Good lenders need to place the issues in perspective as well. For example, when an asset based lender audit’s a prospective client’s business and finds that the accounts receivable are not performing well, it’s easy to want to walk away from the deal. However, taking other considerations into perspective, a dismal audit can oftentimes be overcome. Lenders seriously looking for ways to say, “yes” and help companies succeed, will often call a meeting to discuss what the audit revealed. How the borrower handles this meeting could very well determine their success in attaining financing.

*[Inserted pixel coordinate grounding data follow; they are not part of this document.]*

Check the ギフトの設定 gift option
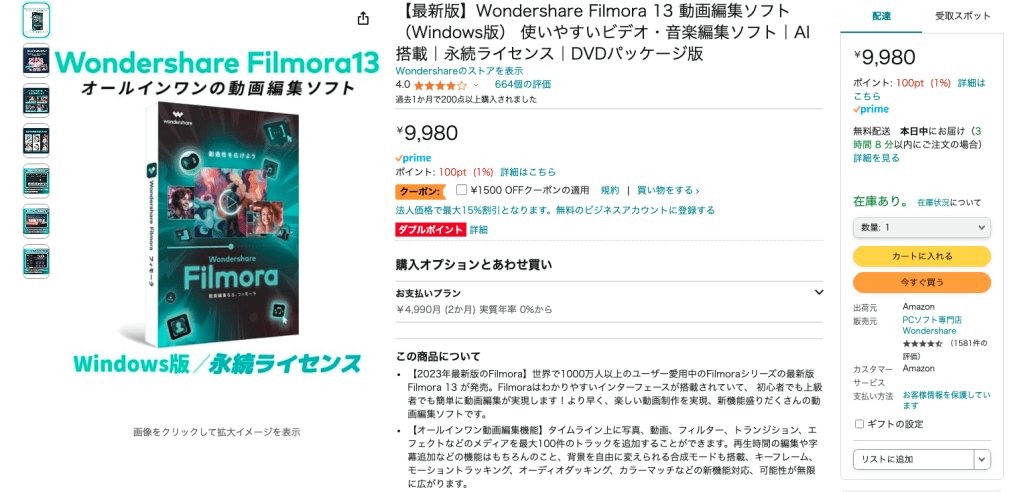 tap(859, 424)
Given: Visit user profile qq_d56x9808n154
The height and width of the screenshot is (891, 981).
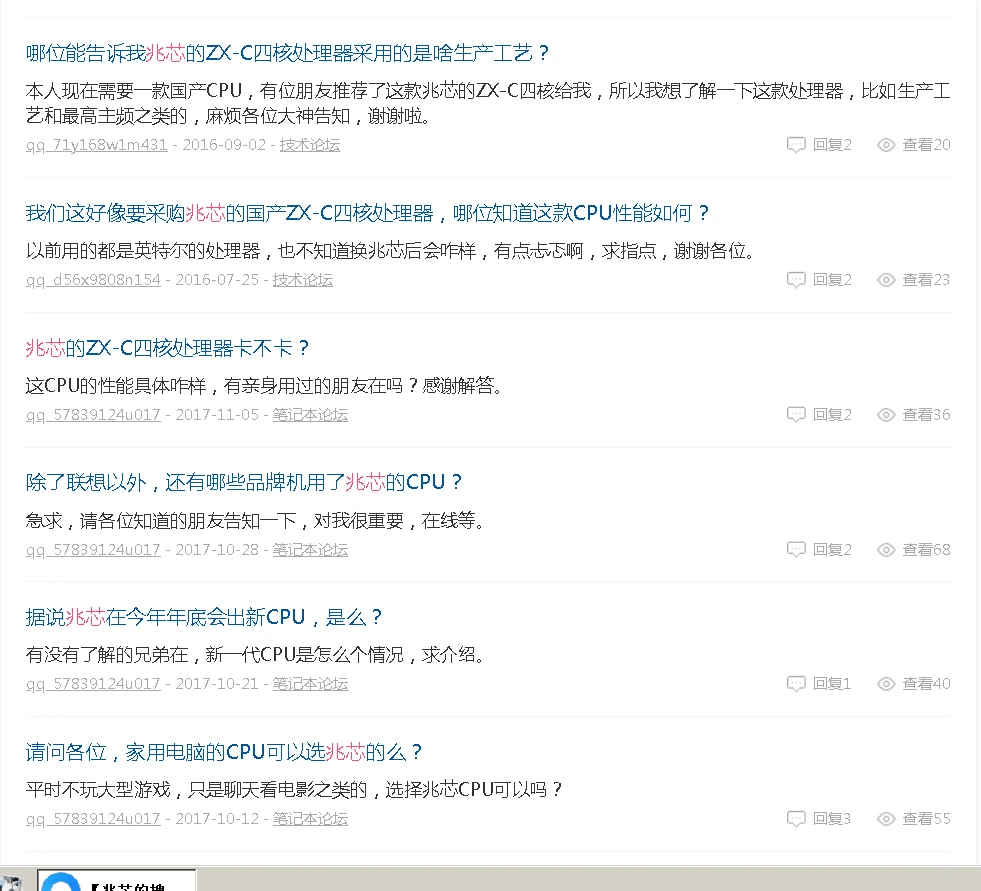Looking at the screenshot, I should tap(93, 280).
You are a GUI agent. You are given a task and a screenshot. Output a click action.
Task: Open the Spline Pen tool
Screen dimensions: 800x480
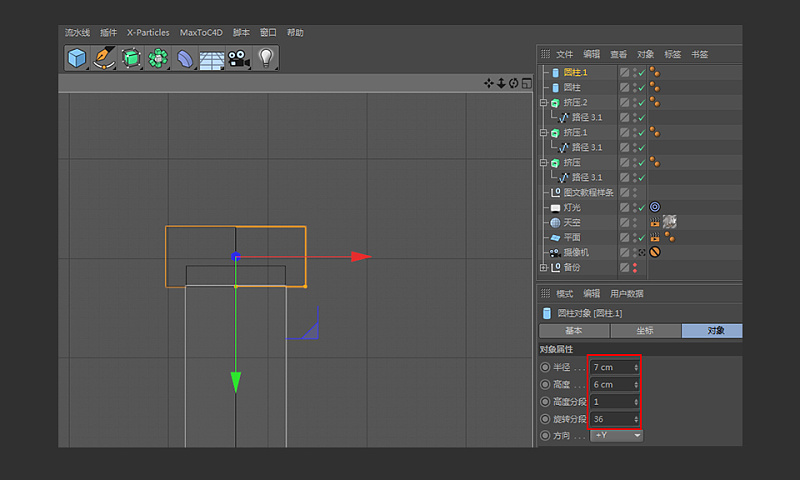pos(104,58)
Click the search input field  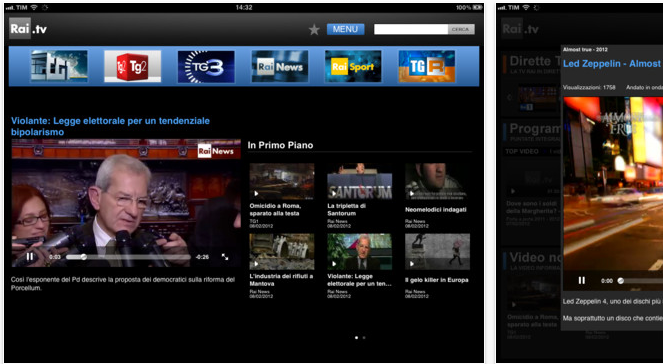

Helping the lender look past the numbers and the company’s history, and concentrate on the company’s future plans and management’s ability to carry out those plans, can guide further negotiations. Borrowers taking the following actions will be the most successful in overcoming lender objections and helping them ultimately fund their deals:

  • Ask for a meeting agenda. The agenda will outline all of the issues the lender wants to discuss and will provide a heads-up on any problems spotted by the lender.
  • Be prepared. Come to the meeting prepared to discuss all the agenda items. If that means bringing your CFO, accountant or other experts to help make your case, then by all means do so.
  • Have a clear plan. Even though the business may have had problems in the past, projections of a rosy forecast will not be enough to necessarily sway a lender in your favor. You’ll need to demonstrate exactly how you plan to get your business to the levels you’re projecting for the future. You’ll need hard data to support your contentions. Realistic projections will help the lender get the sense that you know what you’re talking about.
  • Be candid. The lender is bound to ask a lot of questions, and it will be important that you not skirt any issues. If you don’t have an answer right then, be honest and say so.  You can provide the lender with the needed information at a later date.
  • Demonstrate strong leadership. Borrowers who can persuade lenders that they have the ability to do all of the things they say they’re going to do are more likely to see the lender try to work out the issues and move forward with the loan.

Perspective is a very important concept in asset based lending. Not only can it mean the difference between a borrower being able to obtain financing, it could very well mean the difference between the ultimate success or failure of the business.